Genre: Action/Thriller
Director: Brad Peyton
Cast: Dwayne Johnson, Naomie Harris, Malin Akerman, Jake Lacy, Joe Manganiello, Jeffrey Dean Morgan, P.J. Byrne, Marley Shelton, Breanne Hill, Jack Quaid
Runtime: 1 hr 47 mins
Rating: PG13 (Intense Sequences and Some Coarse Language)
Released By: Warner Bros
Official Website: www.RampageTheMovie.com
Opening Day: 12 April 2018
Synopsis: Primatologist Davis Okoye (Johnson), a man who keeps people at a distance, shares an unshakable bond with George, the extraordinarily intelligent, silverback gorilla who has been in his care since birth. But a rogue genetic experiment gone awry mutates this gentle ape into a raging creature of enormous size. To make matters worse, it’s soon discovered there are other similarly altered animals. As these newly created alpha predators tear across North America, destroying everything in their path, Okoye teams with a discredited genetic engineer to secure an antidote, fighting his way through an ever-changing battlefield, not only to halt a global catastrophe but to save the fearsome creature that was once his friend.
Movie Review:
Big, loud and dumb monster movies hardly get bigger, louder and/or dumber than Dwayne Johnson’s ‘Rampage’, which sees a nine-foot-tall gorilla, a 30-foot flying wolf and a 60-foot crocodile descend upon downtown Chicago at the same time. If that premise sounds familiar, that’s because the movie is based off the 1980s arcade game, which saw players assume the trio of mammoth beasts as they fended off military forces and tried to reduce cities into rubble. But that’s about as developed as the source material went, so no less than four writers have tried to build a story leading up to that aforementioned disaster scenario.
Far as we can tell, none of them bothered to try very hard, which shows in the half-baked plot about some genetic experimentation gone wrong. That research programme was supposed to be housed in a space station, but after things go awry, several canisters of the gene-altering serum fall on different parts of the Earth. Two land in the wilderness and another crashes into a San Diego zoo, where Johnson’s primatologist Davis Okoye has been looking after a silverback albino gorilla named George that he rescued from African poachers years ago. Overnight, George grows big and angry, as does an alpha wolf in Southern Wyoming and a crocodile in the Everglades National Park.

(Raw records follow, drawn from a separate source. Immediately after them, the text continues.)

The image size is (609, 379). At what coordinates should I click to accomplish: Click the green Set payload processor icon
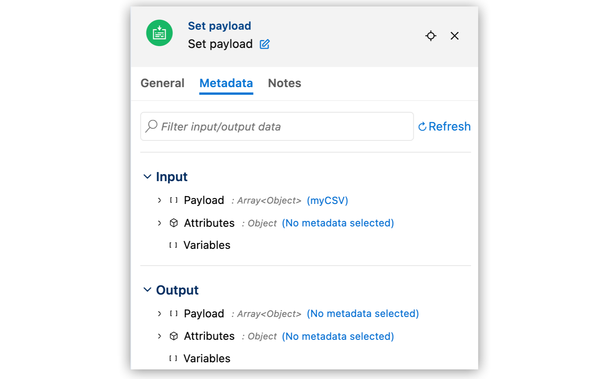point(159,33)
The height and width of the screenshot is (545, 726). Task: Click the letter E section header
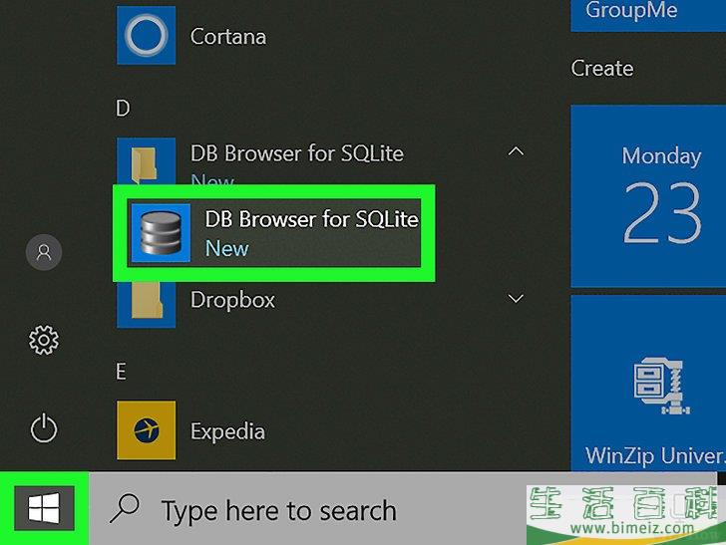click(x=122, y=371)
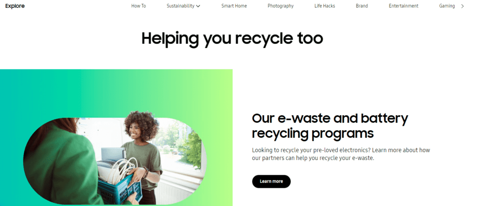Viewport: 477px width, 206px height.
Task: Click the window with trees in the photo
Action: (183, 146)
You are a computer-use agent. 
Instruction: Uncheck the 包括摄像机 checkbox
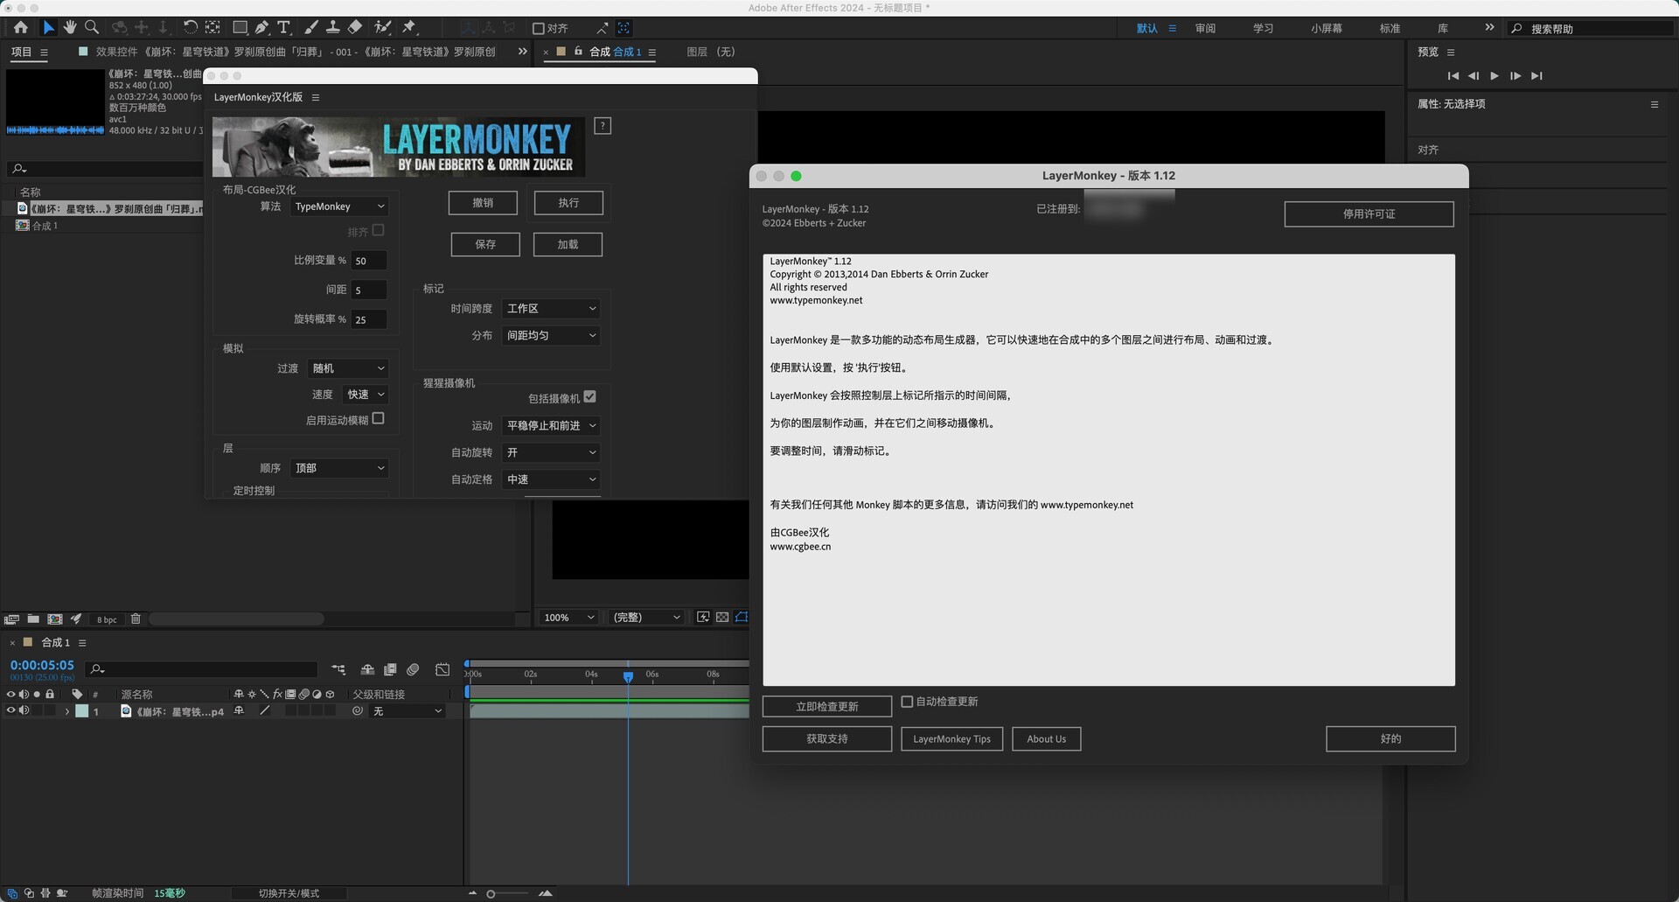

Conveniently, a former research scientist of the programme turns up at his doorstep to explain what had happened to George, so together with this geneticist Dr Kate Caldwell (Naomie Harris), Davis races against time to hunt for a possible antidote, stop the beasts in their rage-y rampage and avert the mother of all nuclear strikes that would otherwise level half of Chicago. Oh in case you’re wondering, the three mutant animals are being drawn to the city at the same time by a sonar beacon turned on by a villainous brother-and-sister pair (Malin Akerman and Jake Lacy) behind the programme, which happens to be located on the top of Willis Tower. Should we even bother asking why they would do this while they are still in the building?
Like we said at the start, there is no point trying to figure out the logic behind the sequence of events, or for that matter the pseudo-scientific mumbo-jumbo uttered by Dr Caldwell and/or the siblings Claire and Brett Wyden. Then again, its simplicity and even idiocy harks back to a time when all such B-monster movies cared about was the thrill of destruction, and ‘Rampage’ belongs gleefully to that category. Sure, you have Johnson doing his thing as Johnson, but the piece de resistance is watching these beasts tear down Chicago and smash Willis Tower as they scale the building. Oh yes, it does eventually come down in a cloud of debris and smoke all right, just as those wondering how a three-way confrontation among a giant ape, wolf and crocodile would look like will walk away satisfied.
After levelling San Francisco in his previous Johnson collaboration ‘San Andreas’, director Brad Peyton brings those same sensibilities to ‘Rampage’, and to his credit, delivers a succession of impressive CG-heavy set-pieces. Building up nicely from George trashing the veterinary lab in the San Diego Wildlife Preserve where he is temporarily held, the action moves to the dense forests of Wyoming where an entire team of mercenaries (whose leader is played by Joe Manganiello) is taken apart by the flying wolf, then the interior of a military cargo transport plane where George again goes berserk, and finally a non-stop slam-bang right in the heart of the Windy City. There is both scale and scope to the action-movie destruction, which Peyton and his DP Jaron Presant films cleanly and clearly with a mix of close-ups, wide shots and zoom-outs. The VFX by Weta Digital is also superior, especially the creature-on-creature action that rounds up the film.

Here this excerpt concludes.